Breadcrumbs

PC Profile: Sterling Johnson OPC '78

Since its founding in 1775, the Army Corps of Engineers has assisted some of the most significant building projects in American history—from the fortifications at Bunker Hill to the Washington Monument to the Panama Canal and the Bonneville Dam. The Corps’ motto is Essayons, which is French for “Let Us Try.” 

That resonates with Sterling Johnson OPC ’78, who has spent the last 31 years working for the Corps on projects close to home and around the world. Since 2002, Johnson has been a strategic planner, now in international interagency environmental support, which means that he specializes in environmental projects such as beach fill along the Jersey shore, helping to turn a freshwater marsh into a saltwater marsh, or dredging the Schuylkill River. Often Johnson and his team assist other governmental agencies on their projects, such as cleaning up environmental contamination on Staten Island for the National Park Service. Earlier this year, he was asked to help the Department of Health and Human Services build distribution facilities for Covid-19 vaccines as part of Operation Warp Speed. Also as a response to the pandemic, he was project manager for construction of alternate care facilities that the Corps built for Trenton, East Orange and New Bergen County in New Jersey. 

Although Johnson is based in the Corps’ Philadelphia district, which includes everything within the Delaware River watershed, he has worked on special assignments for the Corps in other parts of the United States and overseas. He spent time in Germany and Belgium, working on a project with NATO, and even went to Afghanistan in 2010 to help build roads and hospitals with the Afghan army. 

One does not have to be a soldier to work for the Army Corps of Engineers, and indeed Johnson has never served in the military. He sees his job as providing technical know-how and is proud that his work is strictly apolitical. “We try to let the science and the engineering guide us,” Johnson explained. “As a project manager, I’m constantly telling my team that we are supposed to be an honest broker. Our job is to analyze the facts, come up with a conclusion, and then give it to the decision makers so they can decide what to do.” 

After graduating from the University of Pennsylvania with a bachelor’s degree in material science and engineering, Johnson joked that he assumed he would go to work for NASA. But a cousin who worked for the Corps told him that they were looking for bright young engineers, and Johnson decided to apply. “I grew to like the position,” Johnson said. “I had a boss who gave me interesting assignments and knew enough to leave me alone.” Thirty years later, he is still there. In 2004, he earned a master’s in administration from Central Michigan University. 

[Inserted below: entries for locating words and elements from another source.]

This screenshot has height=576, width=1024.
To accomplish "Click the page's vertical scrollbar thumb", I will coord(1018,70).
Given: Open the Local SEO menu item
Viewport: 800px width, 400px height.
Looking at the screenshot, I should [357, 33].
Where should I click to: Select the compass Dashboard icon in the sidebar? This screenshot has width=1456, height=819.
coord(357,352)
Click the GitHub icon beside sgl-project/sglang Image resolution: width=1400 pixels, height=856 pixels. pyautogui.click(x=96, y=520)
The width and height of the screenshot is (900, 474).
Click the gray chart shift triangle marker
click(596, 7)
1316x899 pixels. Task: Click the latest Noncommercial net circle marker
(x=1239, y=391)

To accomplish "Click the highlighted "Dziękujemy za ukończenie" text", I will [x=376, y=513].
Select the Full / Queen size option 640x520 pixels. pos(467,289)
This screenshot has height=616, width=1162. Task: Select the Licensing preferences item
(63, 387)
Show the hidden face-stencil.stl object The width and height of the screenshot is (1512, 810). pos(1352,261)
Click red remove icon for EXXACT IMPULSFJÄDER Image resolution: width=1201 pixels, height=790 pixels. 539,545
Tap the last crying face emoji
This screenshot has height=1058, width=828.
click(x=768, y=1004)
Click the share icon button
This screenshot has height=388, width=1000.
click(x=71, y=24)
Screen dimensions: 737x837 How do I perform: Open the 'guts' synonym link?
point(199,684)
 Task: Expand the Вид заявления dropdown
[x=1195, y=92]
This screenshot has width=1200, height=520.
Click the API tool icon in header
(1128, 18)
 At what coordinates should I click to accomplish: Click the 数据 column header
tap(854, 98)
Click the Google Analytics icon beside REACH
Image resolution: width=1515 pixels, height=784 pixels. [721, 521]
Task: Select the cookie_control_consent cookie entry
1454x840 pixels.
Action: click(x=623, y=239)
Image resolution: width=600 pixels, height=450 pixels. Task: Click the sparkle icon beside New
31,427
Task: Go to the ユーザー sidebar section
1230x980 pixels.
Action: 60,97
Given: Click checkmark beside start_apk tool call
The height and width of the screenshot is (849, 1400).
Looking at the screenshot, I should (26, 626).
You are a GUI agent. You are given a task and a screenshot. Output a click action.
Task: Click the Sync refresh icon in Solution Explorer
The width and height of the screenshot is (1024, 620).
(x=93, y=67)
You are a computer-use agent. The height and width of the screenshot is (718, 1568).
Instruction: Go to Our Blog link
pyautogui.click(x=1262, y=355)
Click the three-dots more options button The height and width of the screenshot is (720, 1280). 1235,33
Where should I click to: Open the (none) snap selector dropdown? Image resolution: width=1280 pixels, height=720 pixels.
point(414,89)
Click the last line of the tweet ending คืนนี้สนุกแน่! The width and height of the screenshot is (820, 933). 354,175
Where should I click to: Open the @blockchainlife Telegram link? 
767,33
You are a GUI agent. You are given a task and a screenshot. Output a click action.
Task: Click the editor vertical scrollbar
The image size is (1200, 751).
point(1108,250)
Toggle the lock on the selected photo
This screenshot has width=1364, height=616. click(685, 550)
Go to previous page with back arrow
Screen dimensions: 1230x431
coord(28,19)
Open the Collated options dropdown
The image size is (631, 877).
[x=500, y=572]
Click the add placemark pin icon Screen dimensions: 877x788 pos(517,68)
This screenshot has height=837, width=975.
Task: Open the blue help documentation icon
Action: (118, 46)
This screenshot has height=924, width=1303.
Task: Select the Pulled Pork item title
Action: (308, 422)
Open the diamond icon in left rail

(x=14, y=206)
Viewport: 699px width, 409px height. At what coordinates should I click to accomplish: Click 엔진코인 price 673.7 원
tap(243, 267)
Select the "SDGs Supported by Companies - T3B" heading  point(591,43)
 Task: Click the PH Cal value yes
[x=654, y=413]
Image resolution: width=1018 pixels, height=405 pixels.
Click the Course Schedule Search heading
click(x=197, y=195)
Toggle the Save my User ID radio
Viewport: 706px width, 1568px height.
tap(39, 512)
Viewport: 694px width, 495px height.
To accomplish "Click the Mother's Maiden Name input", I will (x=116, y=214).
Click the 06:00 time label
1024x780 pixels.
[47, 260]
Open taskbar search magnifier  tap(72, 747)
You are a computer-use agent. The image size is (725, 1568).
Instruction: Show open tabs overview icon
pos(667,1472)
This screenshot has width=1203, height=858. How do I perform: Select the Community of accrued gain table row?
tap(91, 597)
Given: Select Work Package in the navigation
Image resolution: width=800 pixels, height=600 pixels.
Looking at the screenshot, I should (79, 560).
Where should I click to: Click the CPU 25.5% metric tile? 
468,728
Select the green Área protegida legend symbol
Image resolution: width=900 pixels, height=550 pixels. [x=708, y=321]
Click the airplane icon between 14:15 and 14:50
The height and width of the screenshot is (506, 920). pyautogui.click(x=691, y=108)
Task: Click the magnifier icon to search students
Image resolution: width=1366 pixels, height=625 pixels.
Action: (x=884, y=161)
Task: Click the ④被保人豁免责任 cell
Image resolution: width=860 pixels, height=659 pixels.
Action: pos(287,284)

Johnson has shown a similar long-term dedication to Penn Charter. Asked for some of his favorite memories, Johnson laughed. “Man, how much time do you have? Some of my best friends I met as a 15-year old at Penn Charter, and they’re still my good friends.” 

His favorite teachers included science legends Thomas “Doc” Katman and Alice Davis, which is not surprising for a future engineer, but Johnson adds longtime English teacher John Schug, as well, who instilled a love of literature. Johnson was also four-sport athlete, who played football, basketball, baseball and ran track. He said he appreciated PC’s emphasis on excellence in athletics as well as academics and the arts. “There are certain things you learn on the field of play that you can’t learn in the classroom, such as resilience and teamwork,” he explained. “You learn that hard work yields results.” 

Johnson is a longtime class agent and has served in numerous roles for the Alumni Society, as well. PC has changed in many ways since Johnson was a student back in the mid-’70s, and he said that he appreciates efforts to increase the school’s diversity. 

“It’s a work in progress,” Johnson reasoned. “But the first step toward resolving any issue is addressing it head-on. I think PC has always been very honest with itself. As the student body has grown, there are new types of diversity to consider in addition to race, such as diversity in sexuality, socioeconomic background and diversity of thought. But the school is heading in the right direction. I think PC is willing to do the hard work.”